Single by the Brooklyn Bridge

from the album Brooklyn Bridge
- B-side: "Your Kite, My Kite"
- Released: December 1968
- Genre: Pop
- Length: 2:58
- Label: Buddah
- Songwriter: Jimmy Webb
- Producer: Wes Farrell

The Brooklyn Bridge singles chronology
|  | "Worst That Could Happen" (1968) | "Blessed Is the Rain" / "Welcome Me Love" (1969) |

= Worst That Could Happen =

1967 song by Jimmy Webb

"Worst That Could Happen" is a song with lyrics and music written by singer-songwriter Jimmy Webb. Originally recorded by the 5th Dimension on their 1967 album of nearly all-Jimmy Webb songs, The Magic Garden, "Worst That Could Happen" was later recorded by the Brooklyn Bridge and reached the Billboard Hot 100's top 40, at #38 on January 4, 1969, peaking at #3 on February 1-8, 1969.

== Overview ==
The song tells about a man wishing well to a woman with whom he is still in love, but because the man was unwilling to settle down, she left him and is about to marry someone else who is more stable; the singer accepts the marriage but still feels that it is "the worst (thing) that could happen to (him)". It has been stated that, along with "MacArthur Park" and "By the Time I Get to Phoenix", "Worst That Could Happen" is about a relationship that Webb had with a woman named Susan.

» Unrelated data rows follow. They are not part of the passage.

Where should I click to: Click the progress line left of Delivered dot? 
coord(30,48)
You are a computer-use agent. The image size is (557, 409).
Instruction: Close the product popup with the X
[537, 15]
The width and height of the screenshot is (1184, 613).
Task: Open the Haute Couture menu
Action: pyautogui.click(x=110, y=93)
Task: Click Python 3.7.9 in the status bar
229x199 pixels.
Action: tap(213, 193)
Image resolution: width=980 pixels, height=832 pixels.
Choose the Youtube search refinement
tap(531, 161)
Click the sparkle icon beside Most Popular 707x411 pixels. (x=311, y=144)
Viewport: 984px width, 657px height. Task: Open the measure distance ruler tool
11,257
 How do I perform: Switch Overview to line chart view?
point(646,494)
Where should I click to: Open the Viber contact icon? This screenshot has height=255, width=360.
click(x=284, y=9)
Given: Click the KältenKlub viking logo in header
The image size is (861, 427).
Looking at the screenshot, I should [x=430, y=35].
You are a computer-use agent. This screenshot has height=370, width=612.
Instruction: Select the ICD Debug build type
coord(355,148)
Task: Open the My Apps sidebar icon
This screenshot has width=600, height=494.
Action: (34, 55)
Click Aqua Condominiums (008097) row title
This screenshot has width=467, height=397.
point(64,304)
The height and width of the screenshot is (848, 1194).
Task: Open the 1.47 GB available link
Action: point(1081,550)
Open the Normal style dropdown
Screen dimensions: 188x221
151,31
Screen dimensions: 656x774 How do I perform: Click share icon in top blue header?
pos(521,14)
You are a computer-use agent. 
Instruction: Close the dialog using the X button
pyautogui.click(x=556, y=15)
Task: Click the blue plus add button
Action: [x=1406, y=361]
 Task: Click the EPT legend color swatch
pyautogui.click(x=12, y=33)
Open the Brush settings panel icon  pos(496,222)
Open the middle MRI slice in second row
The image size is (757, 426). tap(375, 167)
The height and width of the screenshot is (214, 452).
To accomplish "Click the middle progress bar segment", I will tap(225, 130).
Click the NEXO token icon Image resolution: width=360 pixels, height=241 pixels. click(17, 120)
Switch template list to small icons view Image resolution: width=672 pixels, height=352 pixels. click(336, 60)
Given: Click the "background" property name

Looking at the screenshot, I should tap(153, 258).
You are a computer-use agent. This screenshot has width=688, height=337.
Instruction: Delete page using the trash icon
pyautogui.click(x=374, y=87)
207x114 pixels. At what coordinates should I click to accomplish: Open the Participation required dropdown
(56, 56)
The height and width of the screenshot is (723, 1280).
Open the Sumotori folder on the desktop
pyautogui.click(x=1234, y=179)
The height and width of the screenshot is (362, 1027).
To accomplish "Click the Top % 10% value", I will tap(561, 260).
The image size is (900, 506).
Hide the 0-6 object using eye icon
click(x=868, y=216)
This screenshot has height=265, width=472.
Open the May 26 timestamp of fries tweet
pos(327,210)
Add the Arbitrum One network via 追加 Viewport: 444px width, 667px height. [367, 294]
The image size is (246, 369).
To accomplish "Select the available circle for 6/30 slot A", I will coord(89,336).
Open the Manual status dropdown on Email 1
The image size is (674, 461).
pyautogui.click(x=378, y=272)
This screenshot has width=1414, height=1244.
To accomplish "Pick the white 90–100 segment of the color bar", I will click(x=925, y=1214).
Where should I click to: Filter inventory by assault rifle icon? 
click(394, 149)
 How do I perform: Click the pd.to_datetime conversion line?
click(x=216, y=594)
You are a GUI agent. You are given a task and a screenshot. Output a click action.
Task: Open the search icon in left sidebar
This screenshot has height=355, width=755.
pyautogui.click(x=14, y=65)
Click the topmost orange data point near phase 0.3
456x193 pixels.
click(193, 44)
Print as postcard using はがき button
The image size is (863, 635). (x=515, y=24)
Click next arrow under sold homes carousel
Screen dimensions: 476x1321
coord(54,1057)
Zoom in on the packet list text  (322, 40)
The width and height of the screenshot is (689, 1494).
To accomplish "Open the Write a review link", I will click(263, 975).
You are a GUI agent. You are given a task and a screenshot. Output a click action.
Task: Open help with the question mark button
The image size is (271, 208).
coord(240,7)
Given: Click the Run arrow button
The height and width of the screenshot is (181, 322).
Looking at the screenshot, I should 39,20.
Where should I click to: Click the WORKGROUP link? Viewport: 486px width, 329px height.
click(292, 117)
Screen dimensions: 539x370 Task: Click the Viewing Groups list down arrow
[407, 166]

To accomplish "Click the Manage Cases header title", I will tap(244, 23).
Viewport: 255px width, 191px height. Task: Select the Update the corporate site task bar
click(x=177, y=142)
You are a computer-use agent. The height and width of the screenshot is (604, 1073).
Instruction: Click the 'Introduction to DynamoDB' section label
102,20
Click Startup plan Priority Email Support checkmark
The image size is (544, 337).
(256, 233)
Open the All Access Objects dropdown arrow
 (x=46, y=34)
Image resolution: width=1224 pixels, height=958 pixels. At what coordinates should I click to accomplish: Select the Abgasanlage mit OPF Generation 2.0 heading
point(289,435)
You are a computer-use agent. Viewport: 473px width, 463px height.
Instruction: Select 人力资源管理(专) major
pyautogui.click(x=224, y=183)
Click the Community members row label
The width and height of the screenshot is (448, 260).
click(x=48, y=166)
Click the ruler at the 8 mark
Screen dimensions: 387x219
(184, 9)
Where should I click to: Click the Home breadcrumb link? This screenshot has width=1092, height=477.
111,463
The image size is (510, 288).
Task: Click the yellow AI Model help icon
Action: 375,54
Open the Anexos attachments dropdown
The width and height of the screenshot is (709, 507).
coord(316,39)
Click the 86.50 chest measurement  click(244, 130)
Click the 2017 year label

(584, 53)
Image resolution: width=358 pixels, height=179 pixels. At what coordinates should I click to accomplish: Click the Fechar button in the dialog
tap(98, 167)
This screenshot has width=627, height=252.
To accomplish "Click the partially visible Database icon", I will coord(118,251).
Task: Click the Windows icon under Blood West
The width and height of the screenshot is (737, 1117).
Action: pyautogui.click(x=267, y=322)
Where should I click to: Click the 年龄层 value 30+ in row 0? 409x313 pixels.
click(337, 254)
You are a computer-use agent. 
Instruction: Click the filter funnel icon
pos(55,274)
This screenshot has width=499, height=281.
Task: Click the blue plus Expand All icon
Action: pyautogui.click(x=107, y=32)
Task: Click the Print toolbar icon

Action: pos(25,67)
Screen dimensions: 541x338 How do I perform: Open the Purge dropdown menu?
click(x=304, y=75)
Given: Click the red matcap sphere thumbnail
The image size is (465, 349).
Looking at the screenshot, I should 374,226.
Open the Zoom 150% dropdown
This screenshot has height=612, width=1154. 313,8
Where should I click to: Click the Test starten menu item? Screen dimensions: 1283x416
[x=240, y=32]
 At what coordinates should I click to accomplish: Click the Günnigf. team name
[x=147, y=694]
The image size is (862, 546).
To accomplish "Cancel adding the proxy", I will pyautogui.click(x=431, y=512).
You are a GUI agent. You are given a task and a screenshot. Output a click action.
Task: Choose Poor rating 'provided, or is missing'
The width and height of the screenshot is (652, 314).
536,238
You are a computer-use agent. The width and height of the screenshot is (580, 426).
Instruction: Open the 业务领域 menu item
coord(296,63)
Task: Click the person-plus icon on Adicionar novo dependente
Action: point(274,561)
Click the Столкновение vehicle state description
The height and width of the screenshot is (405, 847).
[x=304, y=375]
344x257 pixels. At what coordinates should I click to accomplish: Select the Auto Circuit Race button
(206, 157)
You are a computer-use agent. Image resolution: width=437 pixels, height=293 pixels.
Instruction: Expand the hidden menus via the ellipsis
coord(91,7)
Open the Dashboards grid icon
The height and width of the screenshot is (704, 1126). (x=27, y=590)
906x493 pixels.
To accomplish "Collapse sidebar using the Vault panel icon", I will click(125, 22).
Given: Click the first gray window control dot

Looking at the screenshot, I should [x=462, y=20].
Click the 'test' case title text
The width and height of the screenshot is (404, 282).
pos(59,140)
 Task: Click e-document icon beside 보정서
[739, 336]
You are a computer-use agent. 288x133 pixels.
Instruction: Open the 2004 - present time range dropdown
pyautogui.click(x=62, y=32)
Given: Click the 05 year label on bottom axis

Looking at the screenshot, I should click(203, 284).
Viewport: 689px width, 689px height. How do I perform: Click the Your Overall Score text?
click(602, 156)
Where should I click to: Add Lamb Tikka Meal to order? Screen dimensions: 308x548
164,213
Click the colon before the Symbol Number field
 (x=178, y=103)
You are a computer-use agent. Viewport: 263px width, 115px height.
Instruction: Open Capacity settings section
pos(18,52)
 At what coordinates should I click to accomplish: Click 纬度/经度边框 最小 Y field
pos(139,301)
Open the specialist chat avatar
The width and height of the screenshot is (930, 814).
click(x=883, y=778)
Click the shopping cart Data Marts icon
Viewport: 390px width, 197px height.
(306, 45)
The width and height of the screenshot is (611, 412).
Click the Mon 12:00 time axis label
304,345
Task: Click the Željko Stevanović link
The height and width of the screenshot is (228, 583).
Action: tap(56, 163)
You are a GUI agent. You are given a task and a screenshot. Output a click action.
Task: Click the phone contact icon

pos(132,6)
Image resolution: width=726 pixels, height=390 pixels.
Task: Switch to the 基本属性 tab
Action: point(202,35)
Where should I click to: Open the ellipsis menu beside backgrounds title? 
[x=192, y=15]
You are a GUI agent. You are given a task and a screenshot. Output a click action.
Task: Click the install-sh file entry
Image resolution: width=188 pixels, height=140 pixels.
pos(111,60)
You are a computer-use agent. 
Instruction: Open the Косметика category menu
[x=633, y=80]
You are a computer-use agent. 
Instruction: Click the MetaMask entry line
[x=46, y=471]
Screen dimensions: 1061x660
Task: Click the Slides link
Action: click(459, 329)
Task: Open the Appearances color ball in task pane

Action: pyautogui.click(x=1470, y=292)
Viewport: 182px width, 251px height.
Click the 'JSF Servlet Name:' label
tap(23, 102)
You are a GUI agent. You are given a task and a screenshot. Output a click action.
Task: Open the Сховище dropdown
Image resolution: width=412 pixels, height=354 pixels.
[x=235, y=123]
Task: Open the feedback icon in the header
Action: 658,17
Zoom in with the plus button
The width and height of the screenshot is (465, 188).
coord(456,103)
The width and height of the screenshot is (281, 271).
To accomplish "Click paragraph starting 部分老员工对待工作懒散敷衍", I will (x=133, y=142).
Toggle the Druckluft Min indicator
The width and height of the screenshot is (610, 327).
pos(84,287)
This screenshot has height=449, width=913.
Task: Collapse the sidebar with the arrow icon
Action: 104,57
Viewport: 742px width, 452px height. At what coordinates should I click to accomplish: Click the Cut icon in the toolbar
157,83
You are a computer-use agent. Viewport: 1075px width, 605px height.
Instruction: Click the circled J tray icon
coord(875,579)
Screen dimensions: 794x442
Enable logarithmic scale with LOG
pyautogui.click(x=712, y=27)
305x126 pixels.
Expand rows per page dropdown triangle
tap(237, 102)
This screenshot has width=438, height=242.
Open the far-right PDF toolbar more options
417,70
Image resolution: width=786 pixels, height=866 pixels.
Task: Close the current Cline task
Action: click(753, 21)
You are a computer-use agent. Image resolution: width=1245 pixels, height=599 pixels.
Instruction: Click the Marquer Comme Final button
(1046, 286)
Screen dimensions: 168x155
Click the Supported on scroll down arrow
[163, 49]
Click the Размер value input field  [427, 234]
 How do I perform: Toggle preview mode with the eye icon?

The song quotes Mendelssohn's "Wedding March" from the incidental music to A Midsummer Night's Dream at the end.

The Brooklyn Bridge version appeared on the list of songs deemed inappropriate by Clear Channel following the September 11, 2001, attacks.

==Chart history==

===Weekly charts===

| Chart (1968–69) | Peak position |
|---|---|
| Canada RPM Top Singles | 1 |
| New Zealand (Listener) | 16 |
| US Billboard Hot 100 | 3 |
| US Cash Box Top 100 | 4 |

===Year-end charts===

| Chart (1969) | Rank |
|---|---|
| Canada | 46 |
| US Billboard Hot 100 | 74 |
| US Cash Box | 39 |

==Notable cover versions==
- Hajji Alejandro recorded a Tagalog version titled "Panakip-Butas" in 1977 in his Hajji album. It was released as a single and was a big hit in the Philippines. The melody was also used by Tito, Vic & Joey as one of the parody songs in their 1977 album, called "Kajjo Department", with different lyrics.